O Nordeste registrou mais de 93 mil internações em 2024 devido a Doenças Relacionadas ao Saneamento Ambiental Inadequado (DRSAI), representando 27,2% do total nacional. O Maranhão lidera o ranking com 32,1 mil casos, seguido pela Bahia (24,2 mil), Ceará (12,2 mil) e Pernambuco (8,2 mil), conforme um estudo do Instituto Trata Brasil divulgado em março.
A precariedade da infraestrutura básica na região explica esse quadro alarmante. Segundo o Sistema Nacional de Informação sobre Saneamento Básico (SNIS) de 2022, mais de 13 milhões de nordestinos não têm acesso à água potável, e quase 38 milhões vivem sem coleta de esgoto.
Diariamente, cerca de 1,4 mil piscinas olímpicas de esgoto sem tratamento são despejadas no meio ambiente, agravando os riscos à saúde pública e ao ecossistema.
O estudo do Trata Brasil aponta que 77% das internações no Nordeste são provocadas por doenças de transmissão feco-oral, o que indica que a maioria dos casos poderia ser evitada com saneamento adequado. As doenças dessa categoria resultaram em 72,2 mil internações, enquanto aquelas transmitidas por insetos vetores responderam por 19,7 mil casos.

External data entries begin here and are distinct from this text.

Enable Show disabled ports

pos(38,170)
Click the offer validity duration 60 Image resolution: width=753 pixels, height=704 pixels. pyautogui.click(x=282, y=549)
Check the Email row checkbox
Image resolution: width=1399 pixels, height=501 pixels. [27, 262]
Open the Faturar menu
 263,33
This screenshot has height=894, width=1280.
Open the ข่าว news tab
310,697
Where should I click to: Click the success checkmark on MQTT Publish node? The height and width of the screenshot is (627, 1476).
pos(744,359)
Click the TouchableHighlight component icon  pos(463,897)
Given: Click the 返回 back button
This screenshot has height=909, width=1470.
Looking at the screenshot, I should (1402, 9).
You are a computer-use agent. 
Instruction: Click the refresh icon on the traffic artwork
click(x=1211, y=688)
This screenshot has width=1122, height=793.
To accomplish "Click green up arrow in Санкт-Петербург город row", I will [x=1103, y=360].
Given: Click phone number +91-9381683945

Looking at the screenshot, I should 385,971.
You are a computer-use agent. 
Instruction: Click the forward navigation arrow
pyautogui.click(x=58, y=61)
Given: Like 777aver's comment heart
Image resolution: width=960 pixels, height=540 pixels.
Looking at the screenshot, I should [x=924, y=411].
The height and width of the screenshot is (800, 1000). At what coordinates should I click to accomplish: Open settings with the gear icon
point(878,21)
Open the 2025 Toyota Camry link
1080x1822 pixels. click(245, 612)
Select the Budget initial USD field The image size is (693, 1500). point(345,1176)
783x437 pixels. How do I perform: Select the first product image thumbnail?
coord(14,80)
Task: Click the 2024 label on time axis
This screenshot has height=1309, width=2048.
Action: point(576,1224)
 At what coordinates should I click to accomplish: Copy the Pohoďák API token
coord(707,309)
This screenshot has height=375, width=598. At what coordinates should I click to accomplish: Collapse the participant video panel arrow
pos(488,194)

Além do impacto na saúde da população, essas hospitalizações sobrecarregam o Sistema Único de Saúde (SUS) e geram altos custos. Em 2024, os gastos com internações relacionadas à falta de saneamento no Nordeste ultrapassaram R$ 42,7 milhões, sendo 73,2% desse valor (R$ 31,258 milhões) destinados a casos de transmissão feco-oral.
Para reverter essa situação, é essencial acelerar a universalização do saneamento básico, garantindo melhorias na qualidade de vida e na expectativa de vida das populações mais vulneráveis.
A redução das internações por DRSAI poderia aliviar o sistema de saúde, permitindo um melhor direcionamento dos recursos. Além disso, avanços no saneamento impactam positivamente a educação, a produtividade e o bem-estar geral da população.